What you have to do:
Only the lines below starting at the one that contains "Select Fixpunkte wählen radio option" and ending at the one that contains "The image size is (975, 449)." are to be reproduced, exactly and with both ends kept.

Data for processing:
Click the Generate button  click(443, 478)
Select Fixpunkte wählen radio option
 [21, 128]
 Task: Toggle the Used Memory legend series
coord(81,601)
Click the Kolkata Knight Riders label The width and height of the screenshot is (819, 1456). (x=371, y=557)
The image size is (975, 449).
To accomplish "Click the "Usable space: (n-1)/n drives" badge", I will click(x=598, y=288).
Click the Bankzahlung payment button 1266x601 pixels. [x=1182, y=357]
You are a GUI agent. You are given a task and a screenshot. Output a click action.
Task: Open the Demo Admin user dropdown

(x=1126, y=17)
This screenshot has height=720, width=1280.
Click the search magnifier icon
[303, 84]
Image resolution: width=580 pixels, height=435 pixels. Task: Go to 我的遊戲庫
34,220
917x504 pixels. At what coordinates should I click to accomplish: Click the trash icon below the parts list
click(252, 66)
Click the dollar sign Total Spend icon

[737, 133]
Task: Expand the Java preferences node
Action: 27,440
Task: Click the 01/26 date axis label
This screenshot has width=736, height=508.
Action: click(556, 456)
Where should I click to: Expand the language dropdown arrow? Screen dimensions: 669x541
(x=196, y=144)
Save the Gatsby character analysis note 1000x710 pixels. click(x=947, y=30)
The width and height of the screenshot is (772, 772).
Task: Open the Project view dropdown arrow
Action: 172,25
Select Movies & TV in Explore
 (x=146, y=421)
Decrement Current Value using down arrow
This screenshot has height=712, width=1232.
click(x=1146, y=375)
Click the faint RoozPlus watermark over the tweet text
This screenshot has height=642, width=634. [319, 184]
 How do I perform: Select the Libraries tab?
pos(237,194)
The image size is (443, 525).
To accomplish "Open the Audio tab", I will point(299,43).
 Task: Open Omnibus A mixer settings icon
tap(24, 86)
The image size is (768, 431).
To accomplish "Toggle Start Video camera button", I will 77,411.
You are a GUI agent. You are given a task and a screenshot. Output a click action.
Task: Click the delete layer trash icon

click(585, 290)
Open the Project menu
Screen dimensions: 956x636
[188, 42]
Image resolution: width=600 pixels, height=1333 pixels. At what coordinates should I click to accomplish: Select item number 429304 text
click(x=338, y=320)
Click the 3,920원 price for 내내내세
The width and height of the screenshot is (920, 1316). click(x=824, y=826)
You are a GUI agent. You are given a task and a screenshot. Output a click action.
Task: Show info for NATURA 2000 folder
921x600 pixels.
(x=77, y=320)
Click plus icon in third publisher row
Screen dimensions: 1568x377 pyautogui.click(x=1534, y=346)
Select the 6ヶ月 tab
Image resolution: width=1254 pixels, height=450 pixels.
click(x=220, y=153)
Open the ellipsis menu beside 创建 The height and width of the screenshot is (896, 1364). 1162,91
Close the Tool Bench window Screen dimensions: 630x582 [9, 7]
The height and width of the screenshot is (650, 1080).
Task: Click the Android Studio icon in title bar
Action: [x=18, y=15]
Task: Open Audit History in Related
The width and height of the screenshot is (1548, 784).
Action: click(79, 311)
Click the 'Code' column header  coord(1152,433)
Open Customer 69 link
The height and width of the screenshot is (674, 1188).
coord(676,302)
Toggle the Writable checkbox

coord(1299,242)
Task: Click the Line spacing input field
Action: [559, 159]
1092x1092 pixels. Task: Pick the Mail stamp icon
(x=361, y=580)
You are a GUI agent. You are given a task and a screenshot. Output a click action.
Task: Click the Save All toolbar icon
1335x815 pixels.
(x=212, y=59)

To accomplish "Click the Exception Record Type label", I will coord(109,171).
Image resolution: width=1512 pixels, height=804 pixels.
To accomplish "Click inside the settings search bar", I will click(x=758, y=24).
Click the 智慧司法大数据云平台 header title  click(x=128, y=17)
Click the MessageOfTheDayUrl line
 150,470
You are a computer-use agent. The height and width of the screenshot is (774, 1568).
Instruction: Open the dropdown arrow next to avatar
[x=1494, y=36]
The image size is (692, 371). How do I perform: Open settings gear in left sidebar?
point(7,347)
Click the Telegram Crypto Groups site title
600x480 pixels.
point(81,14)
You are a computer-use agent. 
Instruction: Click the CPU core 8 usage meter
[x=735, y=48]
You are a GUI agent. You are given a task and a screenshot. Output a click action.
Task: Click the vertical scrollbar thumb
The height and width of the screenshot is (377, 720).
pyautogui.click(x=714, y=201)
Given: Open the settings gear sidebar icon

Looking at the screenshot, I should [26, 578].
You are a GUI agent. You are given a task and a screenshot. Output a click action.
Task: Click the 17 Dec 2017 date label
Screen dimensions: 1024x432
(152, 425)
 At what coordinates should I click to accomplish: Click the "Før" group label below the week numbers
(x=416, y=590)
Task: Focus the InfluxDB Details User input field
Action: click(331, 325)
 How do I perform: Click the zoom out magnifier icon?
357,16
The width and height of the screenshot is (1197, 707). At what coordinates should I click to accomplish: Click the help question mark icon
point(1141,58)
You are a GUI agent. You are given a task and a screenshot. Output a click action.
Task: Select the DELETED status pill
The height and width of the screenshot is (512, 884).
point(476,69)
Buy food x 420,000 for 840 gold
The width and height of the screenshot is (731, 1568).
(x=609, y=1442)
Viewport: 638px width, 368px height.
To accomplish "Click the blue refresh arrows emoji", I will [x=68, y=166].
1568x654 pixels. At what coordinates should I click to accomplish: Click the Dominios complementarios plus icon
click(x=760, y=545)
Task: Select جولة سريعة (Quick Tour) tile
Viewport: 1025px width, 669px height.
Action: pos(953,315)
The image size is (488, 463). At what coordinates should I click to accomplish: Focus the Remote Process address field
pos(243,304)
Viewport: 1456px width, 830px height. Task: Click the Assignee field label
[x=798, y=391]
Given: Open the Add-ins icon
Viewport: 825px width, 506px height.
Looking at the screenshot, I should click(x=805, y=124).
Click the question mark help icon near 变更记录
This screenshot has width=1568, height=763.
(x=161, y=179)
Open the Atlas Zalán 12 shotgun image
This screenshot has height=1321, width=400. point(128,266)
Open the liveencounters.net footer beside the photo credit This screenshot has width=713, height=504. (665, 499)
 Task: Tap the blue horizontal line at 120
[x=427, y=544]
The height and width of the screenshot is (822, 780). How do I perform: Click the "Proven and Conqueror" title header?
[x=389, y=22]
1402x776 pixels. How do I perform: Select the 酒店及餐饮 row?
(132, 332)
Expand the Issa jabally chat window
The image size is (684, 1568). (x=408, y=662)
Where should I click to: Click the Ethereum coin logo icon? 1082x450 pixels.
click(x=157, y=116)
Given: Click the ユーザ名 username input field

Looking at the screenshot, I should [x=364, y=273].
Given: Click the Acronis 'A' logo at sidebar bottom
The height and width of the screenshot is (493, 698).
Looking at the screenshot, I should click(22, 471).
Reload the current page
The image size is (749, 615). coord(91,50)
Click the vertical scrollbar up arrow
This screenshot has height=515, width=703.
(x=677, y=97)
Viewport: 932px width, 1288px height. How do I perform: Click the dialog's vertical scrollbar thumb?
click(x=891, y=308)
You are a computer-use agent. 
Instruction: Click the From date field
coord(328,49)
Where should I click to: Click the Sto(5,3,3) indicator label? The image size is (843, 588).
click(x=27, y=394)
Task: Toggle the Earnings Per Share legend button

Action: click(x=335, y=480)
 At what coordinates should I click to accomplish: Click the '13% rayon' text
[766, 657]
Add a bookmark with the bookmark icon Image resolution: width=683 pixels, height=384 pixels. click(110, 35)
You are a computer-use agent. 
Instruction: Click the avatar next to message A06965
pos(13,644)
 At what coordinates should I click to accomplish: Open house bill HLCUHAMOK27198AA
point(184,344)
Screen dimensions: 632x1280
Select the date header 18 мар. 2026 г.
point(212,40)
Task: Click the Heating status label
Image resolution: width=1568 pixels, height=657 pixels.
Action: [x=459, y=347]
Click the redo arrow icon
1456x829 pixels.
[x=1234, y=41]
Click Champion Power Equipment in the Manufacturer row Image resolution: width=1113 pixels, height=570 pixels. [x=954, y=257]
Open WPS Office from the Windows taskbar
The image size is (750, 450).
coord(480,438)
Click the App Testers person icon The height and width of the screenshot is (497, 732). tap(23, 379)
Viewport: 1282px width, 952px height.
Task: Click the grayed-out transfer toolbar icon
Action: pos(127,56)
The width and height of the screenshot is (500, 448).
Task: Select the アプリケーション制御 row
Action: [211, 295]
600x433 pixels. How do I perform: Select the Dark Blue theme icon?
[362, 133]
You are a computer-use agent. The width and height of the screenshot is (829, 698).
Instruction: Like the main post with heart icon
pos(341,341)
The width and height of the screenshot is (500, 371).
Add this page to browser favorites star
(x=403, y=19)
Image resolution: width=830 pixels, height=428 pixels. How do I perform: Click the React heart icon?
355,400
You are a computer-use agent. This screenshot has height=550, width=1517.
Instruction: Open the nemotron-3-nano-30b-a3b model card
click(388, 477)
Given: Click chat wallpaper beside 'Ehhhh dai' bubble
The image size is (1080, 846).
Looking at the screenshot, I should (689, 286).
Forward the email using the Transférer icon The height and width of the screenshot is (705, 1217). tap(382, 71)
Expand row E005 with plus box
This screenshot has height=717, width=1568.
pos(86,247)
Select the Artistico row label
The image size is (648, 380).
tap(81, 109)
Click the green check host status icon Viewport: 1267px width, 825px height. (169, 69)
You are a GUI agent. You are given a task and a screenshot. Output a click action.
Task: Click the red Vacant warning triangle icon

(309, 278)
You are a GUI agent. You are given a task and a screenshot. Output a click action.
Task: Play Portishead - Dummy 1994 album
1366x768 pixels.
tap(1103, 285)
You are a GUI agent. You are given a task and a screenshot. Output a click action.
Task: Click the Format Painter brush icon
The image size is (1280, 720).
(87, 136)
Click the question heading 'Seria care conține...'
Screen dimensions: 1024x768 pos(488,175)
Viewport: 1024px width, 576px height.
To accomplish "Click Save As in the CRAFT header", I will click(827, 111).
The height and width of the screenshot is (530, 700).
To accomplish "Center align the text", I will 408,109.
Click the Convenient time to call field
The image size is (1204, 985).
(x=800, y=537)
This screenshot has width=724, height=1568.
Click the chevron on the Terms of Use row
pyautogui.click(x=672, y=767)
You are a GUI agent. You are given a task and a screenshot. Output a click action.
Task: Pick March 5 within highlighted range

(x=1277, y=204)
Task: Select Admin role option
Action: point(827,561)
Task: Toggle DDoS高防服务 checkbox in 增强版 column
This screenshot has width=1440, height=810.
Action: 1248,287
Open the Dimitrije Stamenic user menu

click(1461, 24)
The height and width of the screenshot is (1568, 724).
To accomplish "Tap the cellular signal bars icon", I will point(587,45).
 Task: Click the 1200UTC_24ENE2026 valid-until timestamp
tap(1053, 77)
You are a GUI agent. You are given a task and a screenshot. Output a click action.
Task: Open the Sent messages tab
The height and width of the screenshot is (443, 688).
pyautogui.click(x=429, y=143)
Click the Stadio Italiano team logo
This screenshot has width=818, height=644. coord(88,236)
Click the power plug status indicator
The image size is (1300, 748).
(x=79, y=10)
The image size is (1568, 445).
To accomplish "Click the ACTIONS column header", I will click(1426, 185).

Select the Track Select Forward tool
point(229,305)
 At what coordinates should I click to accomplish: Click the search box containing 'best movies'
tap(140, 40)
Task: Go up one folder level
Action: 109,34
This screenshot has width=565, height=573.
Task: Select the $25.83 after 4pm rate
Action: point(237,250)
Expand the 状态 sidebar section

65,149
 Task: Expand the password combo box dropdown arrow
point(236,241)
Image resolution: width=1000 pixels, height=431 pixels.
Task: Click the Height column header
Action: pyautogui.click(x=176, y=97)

Task solution:
Select Fixpunkte wählen radio option
 [21, 128]
 Task: Toggle the Used Memory legend series
coord(81,601)
Click the Kolkata Knight Riders label The width and height of the screenshot is (819, 1456). (x=371, y=557)
The image size is (975, 449).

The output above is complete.